Thursday, March 27, 2008

Feminism and my love/hate relationship with it.

I love being a mom, I don't like being a working mom. I started a new book this morning - "I was a Really Good Mom Before I had Kids". I'm on page 32 and so far I love it.

As women we have far to go with regards to perfecting feminism. So yay, we can vote and work. In addition we are also expected to do ALL the same tasks mothers did BEFORE we were "freed to work" outside the home. Yes, I can have a career. But I still have to find the time to fit all the "other stuff" in. "Other stuff" can be defined as cleaning, cooking, and folding laundry. I also want to spend time with Jonah, playing, cuddling, and reading books. I find that I have a hard time balancing it all. I know people say to just let the "other stuff" go, but I hate that advice. What do you mean "let the other stuff go". I can't just let it go. Who's going to do it if I don't?

I think true feminism now is acceptance and forgiveness. Accepting that we cannot do it all, that we will not be our own impossible ideal of a perfect mom and then forgiving ourselves for not achieving that perfection. Because even though we may accept it we will still feel guilty for not achieving it.
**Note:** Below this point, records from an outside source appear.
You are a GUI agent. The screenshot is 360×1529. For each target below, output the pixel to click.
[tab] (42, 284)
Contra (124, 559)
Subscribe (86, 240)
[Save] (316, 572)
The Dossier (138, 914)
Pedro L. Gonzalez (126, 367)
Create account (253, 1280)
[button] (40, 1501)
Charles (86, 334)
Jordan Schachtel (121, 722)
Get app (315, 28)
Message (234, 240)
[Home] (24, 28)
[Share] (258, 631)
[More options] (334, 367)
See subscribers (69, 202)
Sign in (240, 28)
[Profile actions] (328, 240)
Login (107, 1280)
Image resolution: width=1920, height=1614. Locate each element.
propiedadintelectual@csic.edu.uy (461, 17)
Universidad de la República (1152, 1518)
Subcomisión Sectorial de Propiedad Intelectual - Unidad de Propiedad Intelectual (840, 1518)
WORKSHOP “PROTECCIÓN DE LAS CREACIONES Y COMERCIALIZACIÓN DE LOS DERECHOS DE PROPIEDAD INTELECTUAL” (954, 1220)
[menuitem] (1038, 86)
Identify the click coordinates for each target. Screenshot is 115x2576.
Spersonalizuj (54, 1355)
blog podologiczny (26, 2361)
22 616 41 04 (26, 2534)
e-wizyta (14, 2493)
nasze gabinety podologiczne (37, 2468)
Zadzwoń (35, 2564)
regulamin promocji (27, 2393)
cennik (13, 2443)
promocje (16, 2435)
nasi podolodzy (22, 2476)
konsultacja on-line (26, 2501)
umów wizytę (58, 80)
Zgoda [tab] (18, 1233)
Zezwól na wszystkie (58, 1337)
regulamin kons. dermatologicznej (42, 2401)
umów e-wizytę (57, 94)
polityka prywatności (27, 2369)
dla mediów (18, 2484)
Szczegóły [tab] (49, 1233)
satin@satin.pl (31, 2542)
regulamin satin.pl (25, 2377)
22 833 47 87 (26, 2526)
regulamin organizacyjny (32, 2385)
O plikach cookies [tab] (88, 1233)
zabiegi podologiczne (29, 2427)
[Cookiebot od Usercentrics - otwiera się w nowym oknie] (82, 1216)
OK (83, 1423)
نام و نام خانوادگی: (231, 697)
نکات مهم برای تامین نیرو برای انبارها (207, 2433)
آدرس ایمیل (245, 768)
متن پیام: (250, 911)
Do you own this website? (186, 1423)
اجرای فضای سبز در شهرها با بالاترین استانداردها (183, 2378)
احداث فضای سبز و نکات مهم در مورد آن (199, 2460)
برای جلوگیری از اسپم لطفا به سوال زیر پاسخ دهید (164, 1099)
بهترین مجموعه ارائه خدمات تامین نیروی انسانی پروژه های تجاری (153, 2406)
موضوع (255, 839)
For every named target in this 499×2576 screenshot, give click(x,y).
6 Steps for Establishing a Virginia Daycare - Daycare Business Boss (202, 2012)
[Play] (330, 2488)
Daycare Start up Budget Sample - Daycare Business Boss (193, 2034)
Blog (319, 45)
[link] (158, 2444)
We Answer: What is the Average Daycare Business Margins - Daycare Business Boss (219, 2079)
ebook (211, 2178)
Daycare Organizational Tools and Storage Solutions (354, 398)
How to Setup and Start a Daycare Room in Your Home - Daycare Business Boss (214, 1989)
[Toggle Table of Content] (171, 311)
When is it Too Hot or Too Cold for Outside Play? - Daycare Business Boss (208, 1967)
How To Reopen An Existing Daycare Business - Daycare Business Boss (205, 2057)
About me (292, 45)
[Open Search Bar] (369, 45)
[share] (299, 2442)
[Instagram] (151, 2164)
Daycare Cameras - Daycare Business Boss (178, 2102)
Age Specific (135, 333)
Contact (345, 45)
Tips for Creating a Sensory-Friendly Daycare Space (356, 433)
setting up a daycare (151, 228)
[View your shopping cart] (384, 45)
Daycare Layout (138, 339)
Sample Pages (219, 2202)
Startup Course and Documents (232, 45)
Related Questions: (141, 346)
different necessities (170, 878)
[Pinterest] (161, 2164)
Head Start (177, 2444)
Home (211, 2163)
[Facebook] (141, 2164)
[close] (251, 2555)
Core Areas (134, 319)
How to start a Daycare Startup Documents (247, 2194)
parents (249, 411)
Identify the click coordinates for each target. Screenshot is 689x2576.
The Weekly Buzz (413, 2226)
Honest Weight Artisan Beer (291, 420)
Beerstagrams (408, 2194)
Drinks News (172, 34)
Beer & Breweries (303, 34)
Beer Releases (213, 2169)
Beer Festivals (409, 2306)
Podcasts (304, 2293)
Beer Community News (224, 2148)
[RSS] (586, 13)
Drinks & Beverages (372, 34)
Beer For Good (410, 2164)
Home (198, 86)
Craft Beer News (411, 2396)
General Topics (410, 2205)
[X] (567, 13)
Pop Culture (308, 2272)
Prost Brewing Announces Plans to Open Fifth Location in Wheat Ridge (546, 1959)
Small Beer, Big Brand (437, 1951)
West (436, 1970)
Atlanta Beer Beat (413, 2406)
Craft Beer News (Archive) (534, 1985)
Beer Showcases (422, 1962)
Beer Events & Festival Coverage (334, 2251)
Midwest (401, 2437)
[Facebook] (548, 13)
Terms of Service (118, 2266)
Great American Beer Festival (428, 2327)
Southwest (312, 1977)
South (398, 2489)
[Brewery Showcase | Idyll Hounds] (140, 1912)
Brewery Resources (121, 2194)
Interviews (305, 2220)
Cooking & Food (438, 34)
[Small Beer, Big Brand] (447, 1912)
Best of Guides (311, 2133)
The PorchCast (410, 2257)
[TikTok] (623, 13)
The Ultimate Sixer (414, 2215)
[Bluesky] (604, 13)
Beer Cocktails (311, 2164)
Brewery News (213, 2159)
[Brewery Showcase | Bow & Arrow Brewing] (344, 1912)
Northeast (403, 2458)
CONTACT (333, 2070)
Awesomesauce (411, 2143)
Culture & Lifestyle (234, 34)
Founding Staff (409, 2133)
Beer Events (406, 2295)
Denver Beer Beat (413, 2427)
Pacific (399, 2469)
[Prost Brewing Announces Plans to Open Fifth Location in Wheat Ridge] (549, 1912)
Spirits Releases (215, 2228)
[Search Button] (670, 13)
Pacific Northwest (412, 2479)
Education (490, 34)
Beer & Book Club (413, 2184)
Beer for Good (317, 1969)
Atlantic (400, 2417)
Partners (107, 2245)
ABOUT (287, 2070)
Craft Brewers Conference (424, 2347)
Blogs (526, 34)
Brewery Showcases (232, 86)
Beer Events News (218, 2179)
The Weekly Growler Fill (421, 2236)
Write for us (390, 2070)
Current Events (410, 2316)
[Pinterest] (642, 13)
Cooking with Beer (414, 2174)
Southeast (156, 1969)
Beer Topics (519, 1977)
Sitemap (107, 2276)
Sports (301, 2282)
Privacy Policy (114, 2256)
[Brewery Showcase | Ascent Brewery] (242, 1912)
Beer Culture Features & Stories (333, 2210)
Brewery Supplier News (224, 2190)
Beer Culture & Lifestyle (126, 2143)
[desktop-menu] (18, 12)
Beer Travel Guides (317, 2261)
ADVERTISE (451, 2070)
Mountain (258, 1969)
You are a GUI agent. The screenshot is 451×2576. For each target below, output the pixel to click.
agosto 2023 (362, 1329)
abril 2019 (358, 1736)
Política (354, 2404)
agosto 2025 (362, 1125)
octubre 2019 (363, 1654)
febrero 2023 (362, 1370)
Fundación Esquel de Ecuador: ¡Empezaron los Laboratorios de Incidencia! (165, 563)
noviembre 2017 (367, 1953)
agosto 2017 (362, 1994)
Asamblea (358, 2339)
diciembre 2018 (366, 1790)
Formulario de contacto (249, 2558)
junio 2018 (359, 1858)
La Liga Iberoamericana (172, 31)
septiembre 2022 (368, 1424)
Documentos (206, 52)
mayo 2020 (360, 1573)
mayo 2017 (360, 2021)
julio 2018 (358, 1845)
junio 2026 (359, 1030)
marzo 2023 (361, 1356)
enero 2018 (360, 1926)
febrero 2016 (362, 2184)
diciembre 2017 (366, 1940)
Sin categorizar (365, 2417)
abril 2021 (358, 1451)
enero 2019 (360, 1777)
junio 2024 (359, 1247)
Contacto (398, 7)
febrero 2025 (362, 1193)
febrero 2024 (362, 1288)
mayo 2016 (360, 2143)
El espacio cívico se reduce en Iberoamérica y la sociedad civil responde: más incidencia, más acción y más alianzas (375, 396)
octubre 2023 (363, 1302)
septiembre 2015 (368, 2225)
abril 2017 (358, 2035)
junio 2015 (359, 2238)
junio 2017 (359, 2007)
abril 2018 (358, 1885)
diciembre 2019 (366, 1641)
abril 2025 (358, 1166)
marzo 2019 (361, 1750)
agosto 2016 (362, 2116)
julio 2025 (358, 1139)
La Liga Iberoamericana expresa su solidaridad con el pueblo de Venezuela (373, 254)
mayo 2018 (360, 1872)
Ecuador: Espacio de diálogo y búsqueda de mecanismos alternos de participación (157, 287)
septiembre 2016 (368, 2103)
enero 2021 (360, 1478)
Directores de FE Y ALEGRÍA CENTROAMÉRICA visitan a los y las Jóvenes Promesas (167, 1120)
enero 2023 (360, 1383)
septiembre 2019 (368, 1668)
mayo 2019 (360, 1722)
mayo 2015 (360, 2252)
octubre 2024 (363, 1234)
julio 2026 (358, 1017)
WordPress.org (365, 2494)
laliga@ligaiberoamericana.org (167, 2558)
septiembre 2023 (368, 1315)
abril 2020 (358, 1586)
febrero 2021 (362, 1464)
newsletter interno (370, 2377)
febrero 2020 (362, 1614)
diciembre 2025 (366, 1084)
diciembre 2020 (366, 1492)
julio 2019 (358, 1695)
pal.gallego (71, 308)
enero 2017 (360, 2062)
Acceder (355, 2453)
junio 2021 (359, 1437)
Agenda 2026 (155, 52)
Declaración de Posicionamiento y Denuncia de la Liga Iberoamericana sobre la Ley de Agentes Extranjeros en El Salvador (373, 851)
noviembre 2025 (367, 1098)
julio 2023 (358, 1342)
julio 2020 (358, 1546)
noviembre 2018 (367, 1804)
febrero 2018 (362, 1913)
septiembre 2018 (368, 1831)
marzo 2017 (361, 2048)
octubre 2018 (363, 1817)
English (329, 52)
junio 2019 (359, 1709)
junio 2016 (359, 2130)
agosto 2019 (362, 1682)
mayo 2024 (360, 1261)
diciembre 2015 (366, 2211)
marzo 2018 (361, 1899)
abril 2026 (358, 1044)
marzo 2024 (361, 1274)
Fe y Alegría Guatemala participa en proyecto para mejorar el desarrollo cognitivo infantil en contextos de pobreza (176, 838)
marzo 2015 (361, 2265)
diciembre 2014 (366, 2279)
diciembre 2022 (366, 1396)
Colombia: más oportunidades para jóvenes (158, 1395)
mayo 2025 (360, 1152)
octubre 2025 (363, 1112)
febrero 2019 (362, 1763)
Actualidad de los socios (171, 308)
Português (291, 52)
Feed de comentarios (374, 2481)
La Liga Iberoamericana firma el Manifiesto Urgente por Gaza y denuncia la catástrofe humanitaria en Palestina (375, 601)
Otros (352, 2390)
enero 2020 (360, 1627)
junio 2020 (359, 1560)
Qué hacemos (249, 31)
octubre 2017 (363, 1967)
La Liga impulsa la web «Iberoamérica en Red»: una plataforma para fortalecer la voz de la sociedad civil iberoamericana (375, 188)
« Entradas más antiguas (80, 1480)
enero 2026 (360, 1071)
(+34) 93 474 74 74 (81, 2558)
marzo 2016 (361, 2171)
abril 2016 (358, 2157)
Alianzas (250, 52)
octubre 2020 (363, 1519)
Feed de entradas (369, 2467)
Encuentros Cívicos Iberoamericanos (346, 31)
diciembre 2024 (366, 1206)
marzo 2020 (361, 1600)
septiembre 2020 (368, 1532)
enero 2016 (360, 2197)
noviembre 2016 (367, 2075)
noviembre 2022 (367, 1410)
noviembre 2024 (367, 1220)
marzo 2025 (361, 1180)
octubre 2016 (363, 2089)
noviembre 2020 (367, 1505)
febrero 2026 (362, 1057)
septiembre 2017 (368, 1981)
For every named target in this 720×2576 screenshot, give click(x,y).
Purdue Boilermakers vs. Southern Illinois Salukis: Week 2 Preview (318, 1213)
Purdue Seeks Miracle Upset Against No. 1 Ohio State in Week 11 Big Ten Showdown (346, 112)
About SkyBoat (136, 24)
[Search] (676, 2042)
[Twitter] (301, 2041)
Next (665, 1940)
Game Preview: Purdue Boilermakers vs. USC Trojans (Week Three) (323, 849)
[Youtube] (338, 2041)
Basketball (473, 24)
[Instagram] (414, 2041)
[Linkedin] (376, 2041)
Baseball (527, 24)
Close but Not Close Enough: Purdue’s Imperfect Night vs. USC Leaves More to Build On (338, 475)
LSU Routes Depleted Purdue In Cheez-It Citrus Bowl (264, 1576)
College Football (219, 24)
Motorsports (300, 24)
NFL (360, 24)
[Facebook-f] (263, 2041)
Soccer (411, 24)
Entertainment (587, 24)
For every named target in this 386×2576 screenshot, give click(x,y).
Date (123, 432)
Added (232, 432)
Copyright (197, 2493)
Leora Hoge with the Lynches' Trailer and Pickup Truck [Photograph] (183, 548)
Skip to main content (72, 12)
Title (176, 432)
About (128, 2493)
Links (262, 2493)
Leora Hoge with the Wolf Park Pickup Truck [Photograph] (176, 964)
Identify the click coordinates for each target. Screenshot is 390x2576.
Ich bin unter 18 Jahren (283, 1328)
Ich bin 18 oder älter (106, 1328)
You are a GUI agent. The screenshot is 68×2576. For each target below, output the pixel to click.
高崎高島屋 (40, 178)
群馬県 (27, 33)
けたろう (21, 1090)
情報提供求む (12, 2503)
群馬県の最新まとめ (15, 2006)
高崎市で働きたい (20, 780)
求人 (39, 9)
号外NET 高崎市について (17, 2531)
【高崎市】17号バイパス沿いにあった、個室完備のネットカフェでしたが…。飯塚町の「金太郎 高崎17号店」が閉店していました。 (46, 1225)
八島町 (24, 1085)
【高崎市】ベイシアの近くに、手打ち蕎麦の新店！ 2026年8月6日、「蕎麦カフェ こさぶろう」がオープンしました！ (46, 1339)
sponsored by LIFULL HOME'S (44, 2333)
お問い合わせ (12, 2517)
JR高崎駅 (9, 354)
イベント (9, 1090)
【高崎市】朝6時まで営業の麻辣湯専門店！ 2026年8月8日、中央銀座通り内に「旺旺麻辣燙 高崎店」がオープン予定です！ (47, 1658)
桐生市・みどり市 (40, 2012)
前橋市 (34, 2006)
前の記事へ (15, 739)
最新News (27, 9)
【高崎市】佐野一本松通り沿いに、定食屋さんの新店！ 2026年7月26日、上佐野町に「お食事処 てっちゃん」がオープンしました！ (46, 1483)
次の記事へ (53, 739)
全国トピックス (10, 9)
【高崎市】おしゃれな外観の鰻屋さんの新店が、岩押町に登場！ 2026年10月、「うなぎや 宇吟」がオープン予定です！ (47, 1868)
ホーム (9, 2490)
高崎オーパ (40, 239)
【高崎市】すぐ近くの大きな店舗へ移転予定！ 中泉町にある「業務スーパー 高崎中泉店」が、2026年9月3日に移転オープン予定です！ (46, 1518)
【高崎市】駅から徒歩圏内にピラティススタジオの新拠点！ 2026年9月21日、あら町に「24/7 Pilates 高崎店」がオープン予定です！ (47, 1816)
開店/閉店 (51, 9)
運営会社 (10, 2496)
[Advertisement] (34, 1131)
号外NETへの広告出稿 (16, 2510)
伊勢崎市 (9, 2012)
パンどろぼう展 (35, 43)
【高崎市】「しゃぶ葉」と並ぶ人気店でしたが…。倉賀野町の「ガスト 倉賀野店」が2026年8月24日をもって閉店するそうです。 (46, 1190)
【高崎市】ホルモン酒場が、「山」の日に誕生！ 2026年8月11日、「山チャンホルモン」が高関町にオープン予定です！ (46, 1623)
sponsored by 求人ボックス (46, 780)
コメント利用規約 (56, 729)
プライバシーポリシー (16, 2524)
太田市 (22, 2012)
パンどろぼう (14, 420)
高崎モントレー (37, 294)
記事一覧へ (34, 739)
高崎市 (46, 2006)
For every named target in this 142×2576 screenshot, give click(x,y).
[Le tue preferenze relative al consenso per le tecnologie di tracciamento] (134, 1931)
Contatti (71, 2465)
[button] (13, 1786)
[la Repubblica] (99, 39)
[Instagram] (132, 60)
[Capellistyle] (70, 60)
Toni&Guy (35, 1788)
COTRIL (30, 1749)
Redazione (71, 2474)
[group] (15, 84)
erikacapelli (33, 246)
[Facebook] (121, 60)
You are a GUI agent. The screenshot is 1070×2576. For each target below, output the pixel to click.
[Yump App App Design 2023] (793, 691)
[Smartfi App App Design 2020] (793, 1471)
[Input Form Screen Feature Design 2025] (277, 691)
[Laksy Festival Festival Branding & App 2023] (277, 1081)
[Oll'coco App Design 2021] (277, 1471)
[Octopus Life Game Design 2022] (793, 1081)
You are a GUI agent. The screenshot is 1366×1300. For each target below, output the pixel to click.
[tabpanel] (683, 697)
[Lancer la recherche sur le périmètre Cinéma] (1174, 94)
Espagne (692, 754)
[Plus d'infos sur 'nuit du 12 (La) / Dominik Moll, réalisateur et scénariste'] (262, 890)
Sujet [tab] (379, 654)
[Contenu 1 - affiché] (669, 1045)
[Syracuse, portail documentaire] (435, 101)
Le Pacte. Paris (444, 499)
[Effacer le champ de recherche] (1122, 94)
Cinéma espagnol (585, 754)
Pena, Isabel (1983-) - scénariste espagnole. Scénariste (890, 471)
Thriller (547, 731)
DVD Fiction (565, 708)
I am working on the acceptance part first...

4 comments:

Anonymous said...

We applaud your honesty! Glad you are liking the book. We have felt so many of the emotions you have....

Best,
Amy Nobile & Trisha Ashworth, co-authors
I Was A Really Good Mom Before I Had Kids &
Dirty Little Secrets from Otherwise Perfect Moms

Kelle said...

I deal with those feelings and I DON'T work! I had one of those days today where I just felt I needed to put everything down...the cleaning, the computer, the scrapbooking (gasp!)...even the camera...and just be with her. Really be with her. It's a constant struggle. You just keep loving as much as you can...and loving doesn't HAVE to mean reading a story to them at every moment. And it feels good too to know they are having fun away from you and learning confidence while you get things done and/or work. If you truly love your child, it's a win/win situation.

Unknown said...

first, i don't know how i found your blog - i guess i should spend some more time working at work. second, i don't like being a working mom either. i feel like i am the only person i know who has to go through this (i have a lot of sahm friends). that's the only reason i am commenting. i read the first sentence on your blog post and i thought...there is someone else who feels like me. the juggle is so hard, especially putting yourself as a priority. it's hard to find time for yourself, and especially when the trade off is spending time with your kidlets. good luck finding balance - it's out there somewhere!

Anonymous said...

Two of my favorite sayings:

1- An expectation is a premeditated resentment.

2- Anything worth doing is worth doing poorly.

You rock mama! You are the ultimate woman because you are doing your best! Perfection is relative- love is absolute.